Le trajet implique que le jet privé pénètre dans les espaces aériens saoudien, qatari et bahreïnien après sa brève escale à Amman.

« Ils [l'Arabie Saoudite, le Qatar et le Bahreïn] savaient certainement d'où arrivait l'avion », explique à MEE un pilote de jet privé qui a demandé à garder l'anonymat.

Le pilote observe qu'il est « très courant » pour les compagnies aériennes privées d'effectuer des vols secrets entre des pays qui nient publiquement avoir des relations, expliquant que « les opérateurs d'appareils aériens peuvent obtenir des dispenses spéciales en fonction du type de personne à bord - peut-être un politicien ou un homme d'affaires influent.

Nous signons tant d'accords de confidentialité ; vous avez affaire à des gens extrêmement puissants. Les téléphones sont mis sur écoute et toutes sortes de choses se produisent quand vous transportez ces personnes.

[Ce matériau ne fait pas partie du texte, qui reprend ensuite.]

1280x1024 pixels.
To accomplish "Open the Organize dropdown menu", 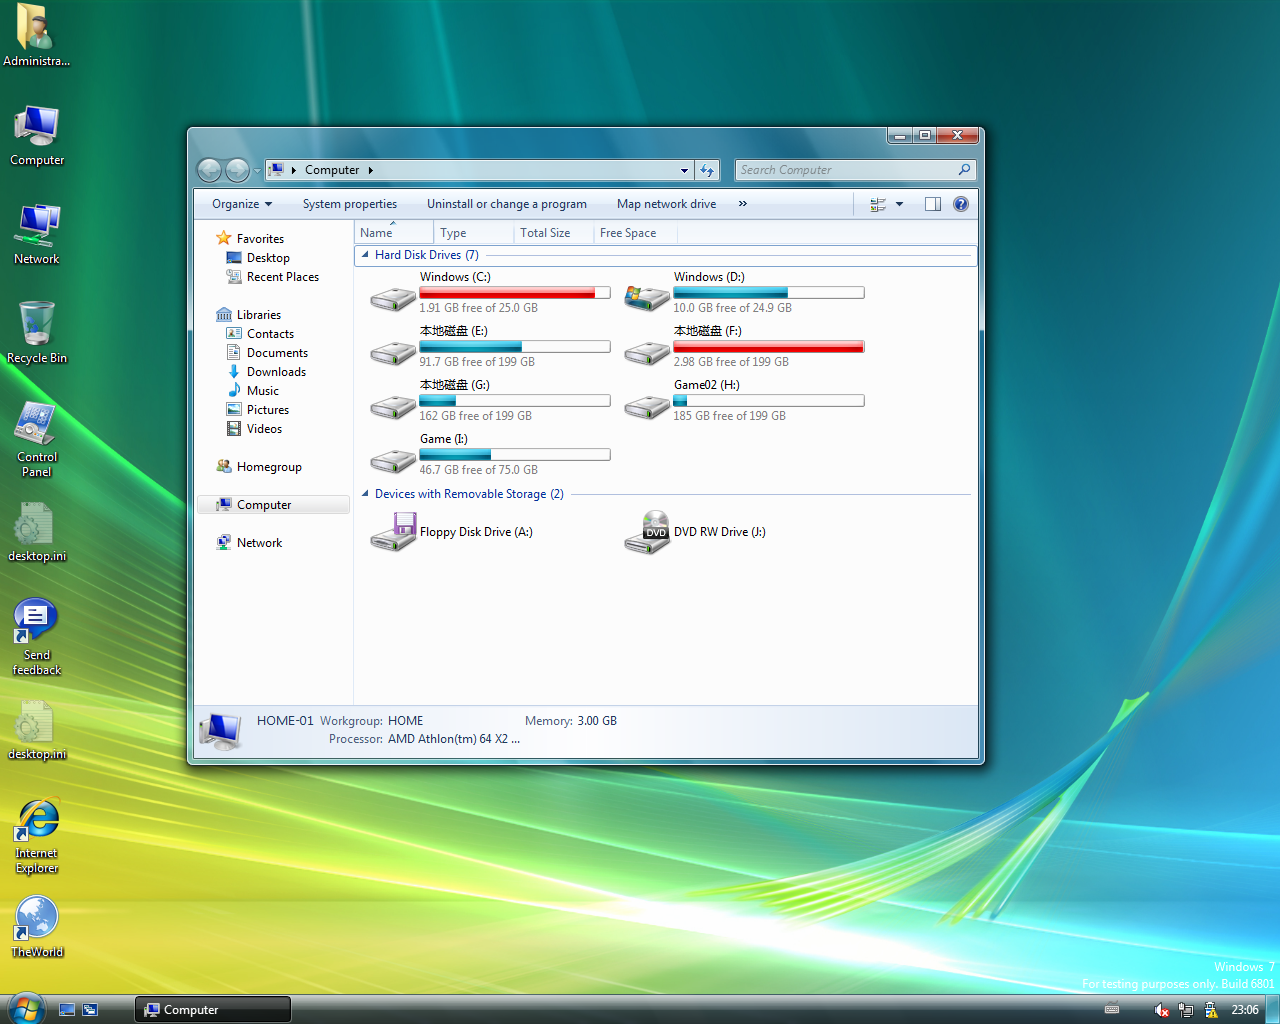I will (x=241, y=204).
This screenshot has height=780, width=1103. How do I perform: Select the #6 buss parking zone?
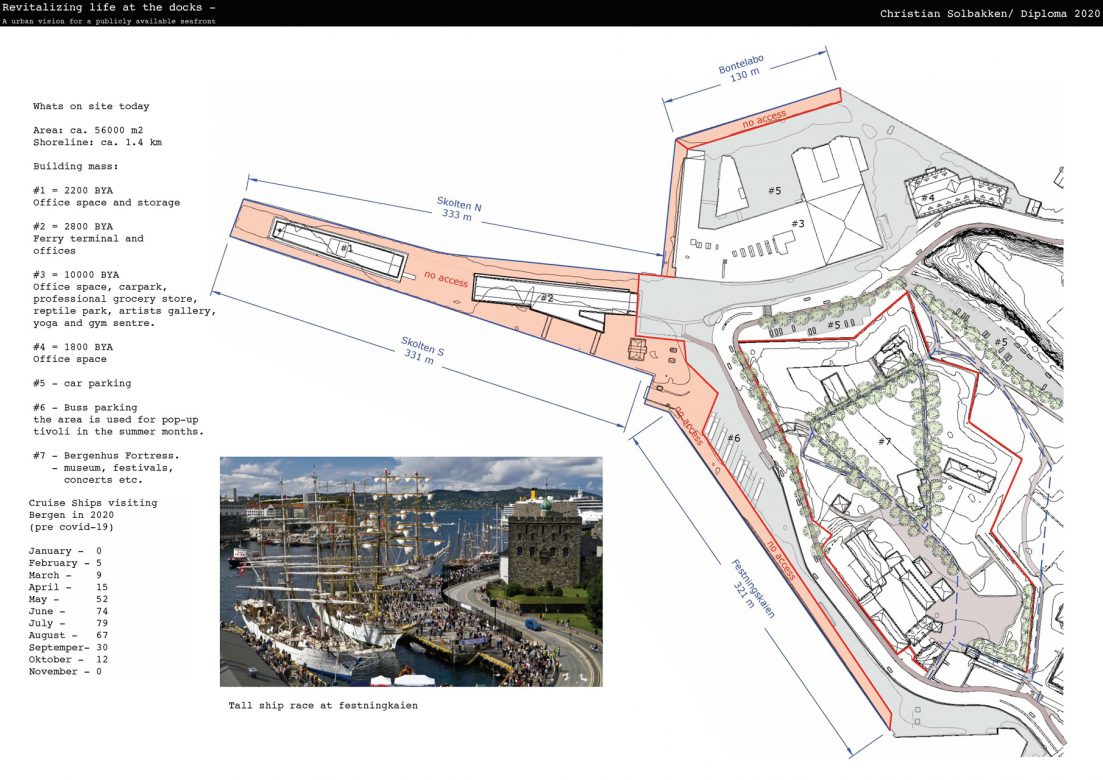[735, 437]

Les opérateurs doivent être très prudents ».

Israël a eu par le passé des missions économiques dans les Etats du Golfe, notamment au Qatar et à Oman dans les années 1990. Toutefois, toutes deux ont été fermées en raison des offensives sanglantes de l'armée israélienne dans les territoires palestiniens occupés.

Plus tôt cette année, pour pallier l'absence de relations diplomatiques officielles, Israël a ouvert un compte Twitter pour communiquer avec les ressortissants du Golfe. Le compte @IsraelintheGCC a été créé pour « engager le dialogue avec les citoyens » des monarchies du Golfe, a déclaré un porte-parole du ministère des Affaires étrangères d'Israël au Financial Times.

Certains analystes ont interprété l'information du vol régulier entre Tel Aviv et Abou Dhabi comme une preuve supplémentaire des bonnes relations nées d'intérêts communs.

« Cela semble apporter plus de poids au secret désormais dévoilé qu'un certain nombre d'Etats du Golfe, tout particulièrement les EAU, collaborent activement avec Israël, spécialement dans le domaine de la sécurité high-tech » a expliqué Christopher Davidson, maître de conférences en politique du Moyen-Orient à l’université britannique de Durham.

« Aussi désagréable que cela puisse paraître à bon nombre des citoyens pieux et bien intentionnés du Golfe à la suite des massacres de Gaza de cet été, c'est sans doute le symptôme d'une confiance déclinante envers les Etats-Unis, garants de la sécurité des EAU et d'Israël. »

Davidson ajoute qu'Israël, les EAU et d'autres Etats du Golfe considèrent qu’il est nécessaire de « faire alliance face à un avenir de plus en plus turbulent ».

Les EU ont longtemps constitué un allié vital tant pour Israël que pour les pays du Golfe. Les monarchies de la péninsule, avec leur richesse basée sur les ressources naturelles, ont investi massivement dans l'industrie de l'armement américaine en contrepartie d’une protection diplomatique et sécuritaire.

Israël et les monarchies du Golfe ont exprimé leur inquiétude face à la récente politique américaine de détente vis-à-vis de l'Iran, et semblent craindre pour leur sécurité à une époque particulièrement tourmentée pour le Moyen-Orient et l’Afrique du Nord.